V. От Кона святым отцам

Кон был настроен решительно: он не желал больше терпеть козни Вердуйе, настало время положить этому конец. Несколько дней назад он потребовал, чтобы Бизьен выбирал: Вердуйе или он. И директор «Транстропиков» вызвал их обоих для разговора.

В десять утра Кон сел на мотоцикл, чтобы прибыть к назначенному часу в турагентство, где должно было состояться окончательное объяснение между ним, Вердуйе и Бизьеном. Но не успел он отъехать, как у него лопнула шина. Кон отвел мотоцикл к фарэ и решил голосовать на дороге, ведущей в Папеэте, однако на острове его все хорошо знали и, едва завидев, жали на газ. Так он стоял около получаса, пока вдали не появился мопед, на котором маячила фигура в белом: оказалось, молодой доминиканец, отец Тамил.

Тамилу было не больше тридцати, но Кон боялся его как чумы: он никогда не знал, чего ждать от преподобного отца, имевшего диплом агреже[15] по филологии. К тому же он как-то странно поглядывал на Кона, и Кона это тревожило. Он постоянно опасался, что его узнают. Это было чисто нервное. Он уселся сзади, заняв место привязанного к багажнику цыпленка, которого положил перед собой.

— Ну как? — спросил он монаха.

Накануне Кон предпринял своеобразную попытку примирить Гогена с его заклятым врагом монсеньором Татеном, иначе говоря, чувственное жизнелюбие с католической церковью. Он принес в дар школе при миссии одно из своих «полотен» — в надежде, как выразился он в сопроводительном письме, «увидеть его висящим на том месте, в коем некогда было отказано знаменитой картине моего учителя «И золото их тел». Эта картина была написана Гогеном во время его безнадежной борьбы с властями за отмену распоряжения, запрещавшего таитянкам не только ходить с обнаженной грудью, но даже носить парео. В наивности своей художник придумал следующую военную хитрость: попытаться заставить школу при миссии принять от него в дар «И золото их тел», — если это получится, то бой за наготу туземных женщин будет наполовину выигран.

— Поздравляю, — сказал доминиканец. — Ваша картина благосклонно принята.

И он вкратце рассказал, как все происходило.

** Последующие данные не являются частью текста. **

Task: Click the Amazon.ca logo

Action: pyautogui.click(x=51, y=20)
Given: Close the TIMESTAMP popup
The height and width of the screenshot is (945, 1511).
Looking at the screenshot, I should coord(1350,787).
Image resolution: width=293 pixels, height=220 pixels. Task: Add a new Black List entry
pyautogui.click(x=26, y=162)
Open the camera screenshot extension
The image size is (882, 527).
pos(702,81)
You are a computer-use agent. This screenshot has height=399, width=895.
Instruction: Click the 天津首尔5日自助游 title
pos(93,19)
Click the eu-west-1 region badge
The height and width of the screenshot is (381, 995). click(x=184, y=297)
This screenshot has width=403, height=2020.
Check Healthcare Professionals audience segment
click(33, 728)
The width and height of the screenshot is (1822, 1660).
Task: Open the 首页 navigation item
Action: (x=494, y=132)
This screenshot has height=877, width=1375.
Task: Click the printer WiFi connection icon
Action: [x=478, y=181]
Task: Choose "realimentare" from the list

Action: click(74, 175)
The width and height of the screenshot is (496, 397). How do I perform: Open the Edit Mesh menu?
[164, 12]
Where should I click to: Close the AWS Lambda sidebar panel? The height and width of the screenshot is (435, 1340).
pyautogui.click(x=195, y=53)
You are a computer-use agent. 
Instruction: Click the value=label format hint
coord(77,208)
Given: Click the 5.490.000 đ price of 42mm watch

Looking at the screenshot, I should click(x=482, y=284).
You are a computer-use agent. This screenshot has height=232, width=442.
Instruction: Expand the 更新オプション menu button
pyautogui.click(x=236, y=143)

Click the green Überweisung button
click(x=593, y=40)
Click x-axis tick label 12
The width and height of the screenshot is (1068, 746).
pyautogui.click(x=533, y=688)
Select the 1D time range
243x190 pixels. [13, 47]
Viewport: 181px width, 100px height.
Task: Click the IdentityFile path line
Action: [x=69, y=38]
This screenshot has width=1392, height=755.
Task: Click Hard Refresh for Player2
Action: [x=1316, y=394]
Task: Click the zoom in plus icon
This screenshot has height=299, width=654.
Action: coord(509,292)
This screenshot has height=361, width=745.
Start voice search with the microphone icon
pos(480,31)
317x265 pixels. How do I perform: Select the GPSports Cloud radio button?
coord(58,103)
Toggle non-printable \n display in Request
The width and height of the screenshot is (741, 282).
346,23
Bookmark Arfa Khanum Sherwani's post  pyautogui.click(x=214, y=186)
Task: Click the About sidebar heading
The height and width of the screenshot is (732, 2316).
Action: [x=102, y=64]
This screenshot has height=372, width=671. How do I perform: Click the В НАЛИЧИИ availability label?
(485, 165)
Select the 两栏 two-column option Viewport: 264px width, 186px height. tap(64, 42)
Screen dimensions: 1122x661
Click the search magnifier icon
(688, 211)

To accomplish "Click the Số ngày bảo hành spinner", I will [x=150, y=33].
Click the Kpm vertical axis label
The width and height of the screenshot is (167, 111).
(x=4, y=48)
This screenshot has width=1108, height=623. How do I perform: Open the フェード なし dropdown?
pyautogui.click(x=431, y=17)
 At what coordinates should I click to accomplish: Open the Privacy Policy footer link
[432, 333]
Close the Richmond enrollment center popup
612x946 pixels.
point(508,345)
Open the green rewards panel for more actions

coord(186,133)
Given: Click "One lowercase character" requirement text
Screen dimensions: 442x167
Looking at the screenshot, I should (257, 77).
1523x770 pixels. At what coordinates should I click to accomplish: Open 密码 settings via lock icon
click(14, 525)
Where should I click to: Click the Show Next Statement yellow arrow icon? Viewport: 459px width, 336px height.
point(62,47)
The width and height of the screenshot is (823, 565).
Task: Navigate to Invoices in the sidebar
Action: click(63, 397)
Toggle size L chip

Накануне Татен вызвал его на совещание миссионеров, курировавших школьное обучение. Самые почтенные из них — преподобные отцы Зик, Сафран и Этли — насчитывали вместе около двухсот тридцати лет. Явившись, Тамил застал их в полном смятении. Несмотря на преклонный возраст, все трое сновали по кабинету на удивление проворно, но как-то смущенно и беспокойно, напоминая трех белых кроликов. Общими усилиями они отволокли к окну огромный пакет и принялись бережно, хотя и с заметной опаской, освобождать его от газет, в которые «дар» был заботливо обернут монашками. Татен, с острой бородой, густыми бровями и проницательным взглядом, которым видел насквозь нечистые души — а он немало их разоблачил на своем веку, — стоял заложив руки за спину и безмятежно смотрел, как разворачивают картину. Преподобный Зик нервно развязал последнюю бечевку, преподобный Сафран снял последний лист газеты, а преподобный Этли, пятясь, забормотал молитву, явно готовясь к худшему. Тамил, засунув руки в карманы, подошел к распахнутому окну с видом на Океан и, отвернувшись, чтобы скрыть душивший его смех, погрузился в созерцание того, что люди именуют безбрежным пространством. Картина была уже полностью освобождена от бумаги. Татен внимательно ее осмотрел.

— Ну и что? — спросил он наконец ворчливым тоном. — С чего вы так переполошились? Что вы тут нашли ужасного? Это современное искусство, абстракция. И никакого святотатства я тут не вижу. Не вижу, и все.

Преподобный Зик, которому было восемьдесят четыре года, нетвердой рукой указал на несколько мест.

— Вот здесь, — пролепетал он, — здесь… и здесь…

— Что здесь? Что вы там увидели? По-моему, тут ровно ничего не изображено. Мешанина красок, преобладают красная и розовая, среди них серые пятна, и все. Ничего интересного, следовательно, ничего опасного. По крайней мере, это не наведет учащихся на дурные мысли.

— Позвольте-позвольте, — забормотал Сафран с сильным голландским акцентом. — Если вы присмотритесь повнимательней…

— Да они же везде! — воскликнул Зик.

Татен сдвинул брови. Взгляд его стал еще проницательнее.

— Если я и могу здесь что-нибудь разглядеть, то разве что каких-то птичек, довольно скверно нарисованных, которые склоняются над своими гнездами.

— Это не птички! — простонал преподобный Зик.

— И не гнездышки! — прошептал преподобный Сафран.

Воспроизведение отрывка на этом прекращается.